There -- I’m glad I got that off my chest.
The reason is quite evident -- if the phone manufacturers would concede, maybe I could actually get something done during the day. Otherwise, I will continue to hear those dreaded words every day when I pick up the intercom on my office phone: "Ken, your son is on line one."
When the school day is done, my kids call me… at work… while I’m in a meeting... with important questions like:
"Dad, can the dog take a shower?"
Or, "Dad, what do I smell like?"
Or, better yet: "Daddy, I just ran into the door and swallowed my loose tooth. Mommy said the Tooth Fairy would probably pay up even before I pass it.

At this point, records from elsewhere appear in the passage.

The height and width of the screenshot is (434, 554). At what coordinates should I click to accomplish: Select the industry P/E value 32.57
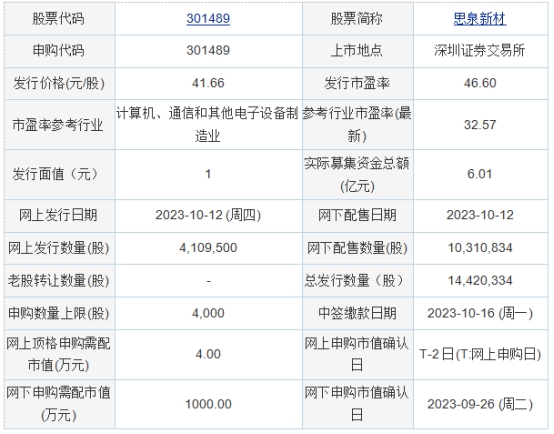[480, 124]
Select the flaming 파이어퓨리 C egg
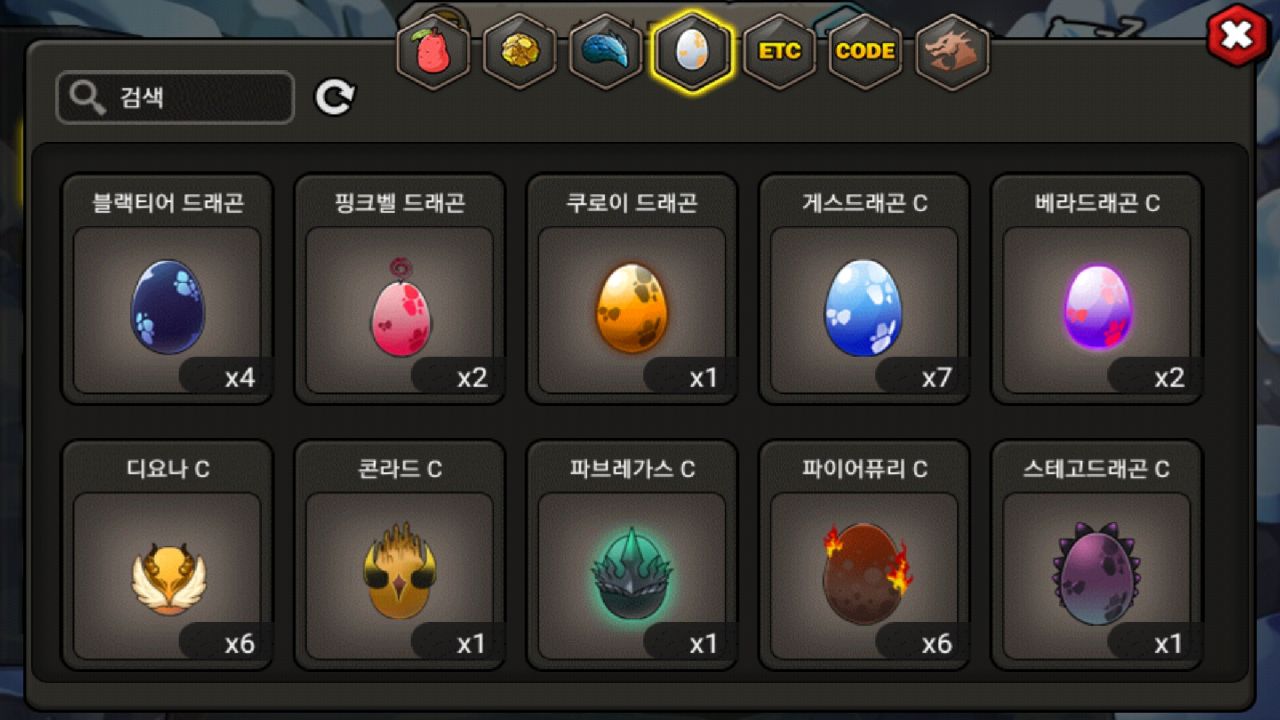This screenshot has height=720, width=1280. (864, 555)
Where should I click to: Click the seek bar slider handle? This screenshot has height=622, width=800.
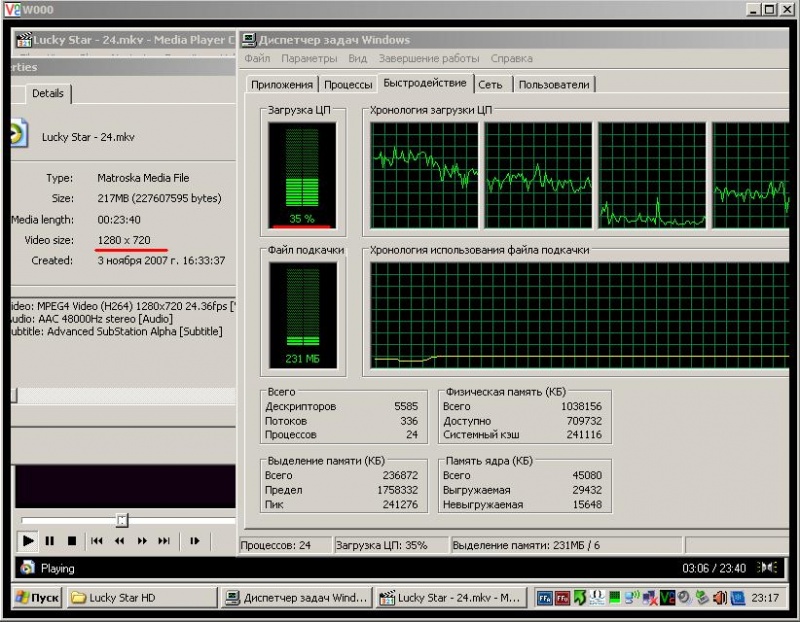coord(122,520)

Guess what ‘pass it’ means?"
Now, for those of you who have answered the "pass it" question while there are clients sitting in your office, sipping a hot beverage, starring at you while you attempt a normal expression, you will understand when I announce that I have memorized the exact number of days until my children leave for college.

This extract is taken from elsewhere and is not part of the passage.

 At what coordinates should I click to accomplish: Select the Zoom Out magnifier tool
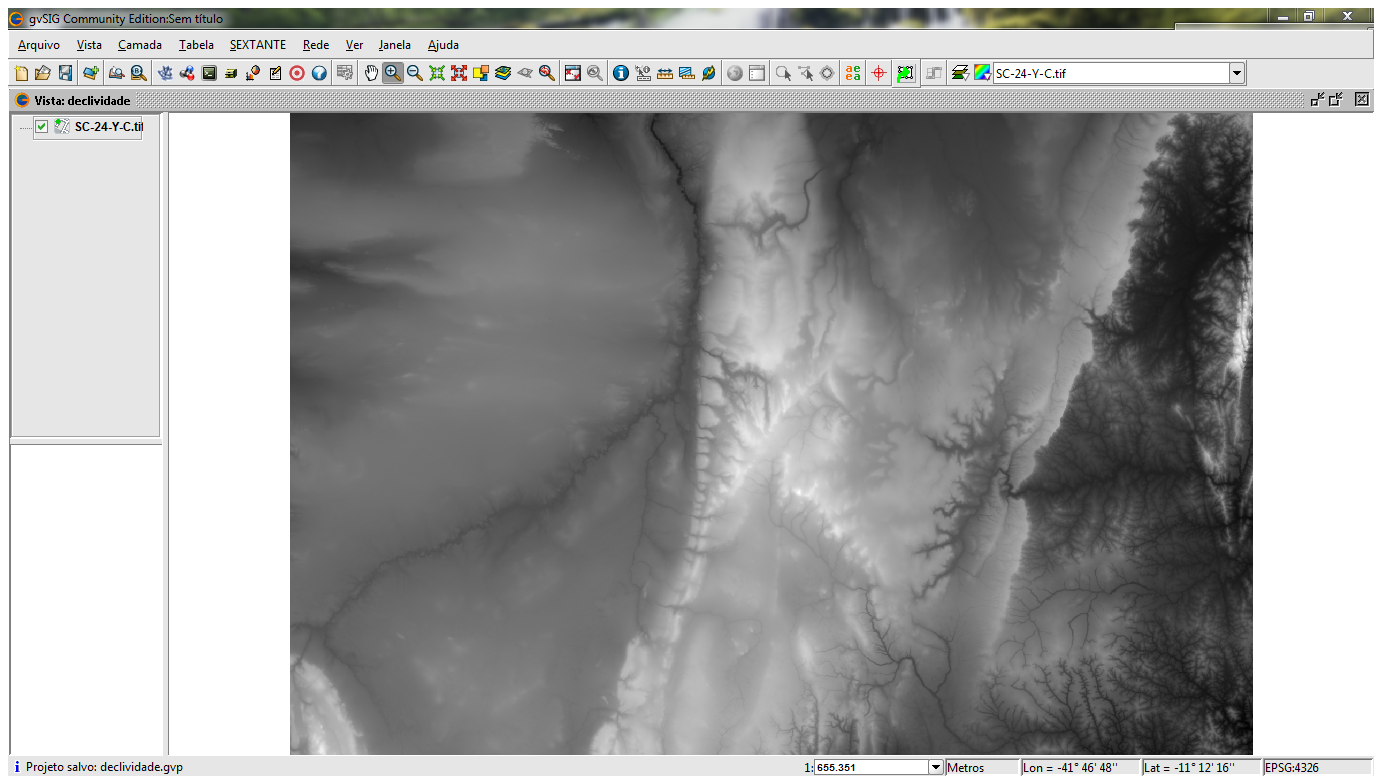[414, 73]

You will also know the standard response passed down through the generations of fathers to their children in situations like these: "Why are you calling me -- where’s your mother?"

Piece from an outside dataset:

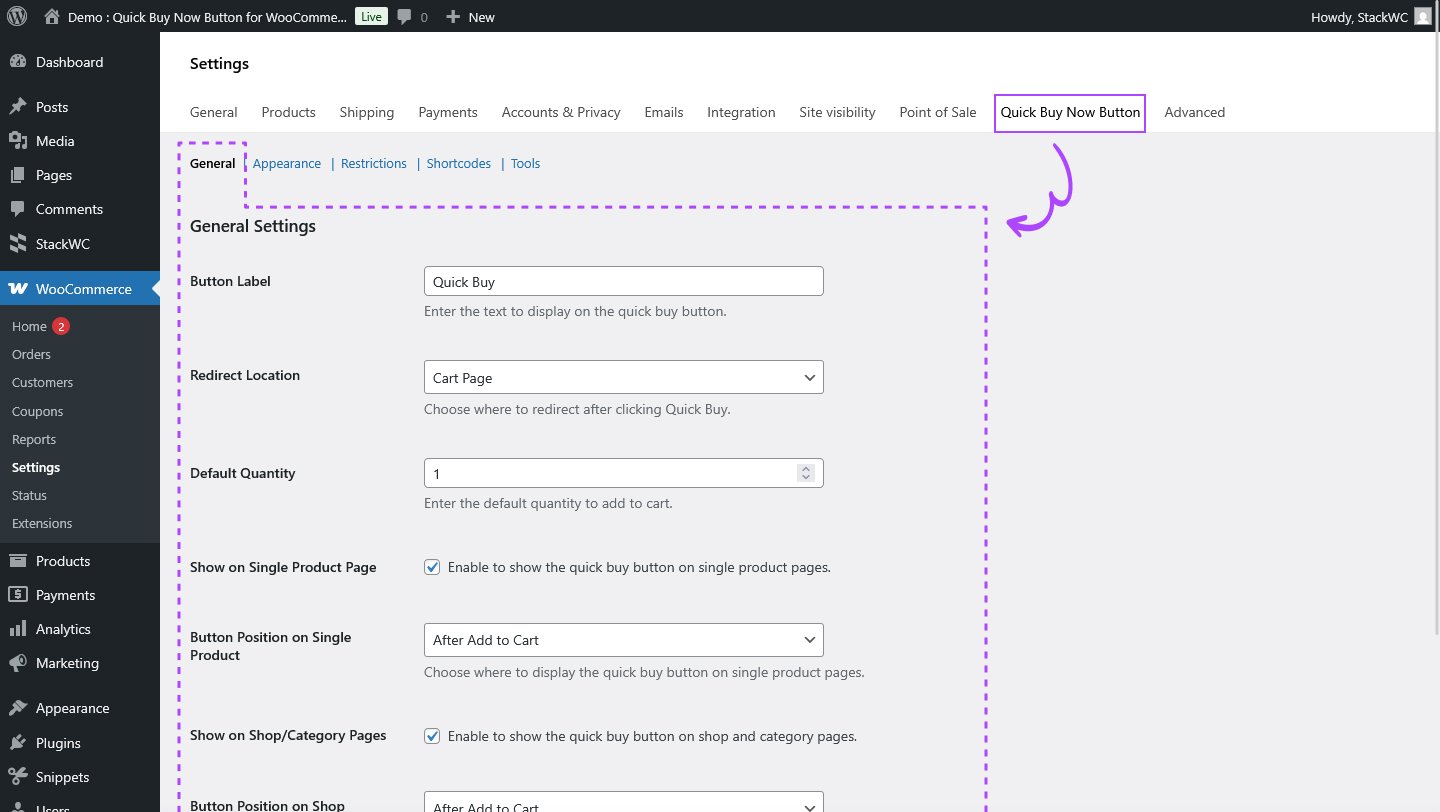The height and width of the screenshot is (812, 1440).
Task: Uncheck Show on Shop/Category Pages checkbox
Action: click(x=432, y=736)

I have discovered, however, that children call their fathers when they can’t locate their mothers. And so, as the moms of this world step into their bathrooms, or are away from their desk at work, or hide under the house for some peace and quiet, dads are called away from their staff meetings to referee fights, grant permission for friends to spend the night, and tell baby dolls to "listen to your mother and take a nap right now!"
Once again I am having the typical week. The kind where my assistant wonders out loud who she works for -- my kids or me. I think my boss wonders the same thing.
So, the other day, I laid down the law and told my children not to call me UNLESS there’s no way they can ask their mom the same question.
The reprieve lasted exactly 15 hours. Then my son called.
"Where’s your mom?" I asked him.
"She’s locked in the car."
"Don’t you mean locked out of the car?"
"No," he explained. "She’s in the car."
"I don’t know -- I was drying my shoes in the microwave and she just sort of flipped out."
"What?" I asked.
"Yeah, I know," he said incredulously. "I think mom thinks we can’t see her but who else would be in the backseat under the dog’s car blanket?"
I paused to catch my breath. "So, where’s your sister?"
"She’s in the garage tapping on the car window. I have to relieve her in 10 minutes. If mom stays out there all day, can I eat the Jell-O right out of the box?"
And so the cycle continues until college -- or, as I like to say, 3,285 days, 18 hours and 46 minutes.